Defendant next argues that the trial court erred when it allowed a fellow inmate to testify about
statements defendant had made to the inmate. Defendant maintains that because the fellow inmate was
an agent of the State, the inmate was required to give defendant his Miranda1 warnings. However,
defendant failed to raise this objection at trial. Therefore, this issue has not been preserved for appeal.

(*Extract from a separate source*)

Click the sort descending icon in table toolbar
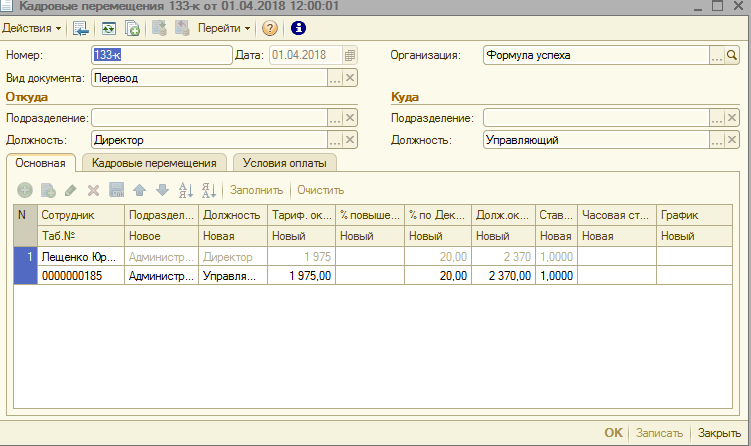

People v Kilbourn, 454 Mich 677, 685; 563 NW2d 669 (1997). Moreover, defendant has failed to
establish that the inmate was, in fact, an agent of this state. We also reject defendant’s argument that
the trial court abused its discretion in admitting this witness’s live testimony after a significant portion of
his preliminary examination testimony had been read into the record. People v Hill, 167 Mich App
756, 764; 423 NW2d 346 (1988). The inmate’s brief trial testimony simply repeated some of what
had been covered in the preliminary examination testimony. Indeed, the jury was specifically told by the
trial court before the inmate testified that it was possible that his live testimony would be somewhat
repetitive. Accordingly, we disagree with defendant that the inmate’s testimony was given undue
emphasis resulting in prejudice.
Finally, defendant argues that the trial court erred in excluding testimony of a witness that the
witness had warned the victim of a threatened plan to rob him. We disagree. This Court reviews the
admission of evidence for an abuse of discretion. People v Gibson, 219 Mich App 530, 532; 557
NW2d 141 (1996). This situation is not unlike that in which one hearsay statement falls within another
hearsay statement. In the “double hearsay” circumstance, this Court reviews both statements to
determine if each is covered by an exception to the rule against hearsay. MRE 805. “Under MRE
805, hearsay within hearsay is excluded where no foundation has been established to bring each
independent hearsay statement within a hearsay exception.” Solomon v Shuell, 435 Mich 104, 129;
457 NW2d 669 (1990) (footnote omitted). Such a two-tiered analysis is also appropriate when a
hearsay statement appears within a non-hearsay statement. See Carden v Westinghouse Elec Corp,
850 F2d 996, 1003 (CA 3, 1988) (observing that a statement which qualified as being non-hearsay
under FRE 801[d][D] was nevertheless inadmissible because it contained an inadmissible hearsay
statement).2 Therefore, even though the witness’ testimony that he made the statement to the victim
does not present a hearsay problem, because that statement itself encompassed inadmissible hearsay -
that someone had threatened to rob the victim3 -- the trial court properly excluded the evidence.
Affirmed in part, vacated in part and remanded for correction of the judgment of sentence. We
do not retain jurisdiction.
/s/ Donald E. Holbrook, Jr.
/s/ Helene N. White
/s/ John W. Fitzgerald
Miranda v Arizona, 384 US 436; 86 S Ct 1602; 16 L Ed 2d 694 (1966).
Resolution of the “double hearsay” issue in Carden involved an application of FRE 805. Carden,
supra at 1002-1003. We note that MRE 805 and FRE 805 are identical.
Defendant argues that he wanted the witness to testify about what the witness told the victim about the
threats in order to help establish that it was the individual who had made the threats who had murdered
the victim. Testimony that the victim had been threatened by another individual “is a statement, other
than the one made by the declarant while testifying at the trial . . . , offered in evidence to prove the truth
of the matter asserted,” MRE 801(c), and is therefore inadmissible under MRE 802.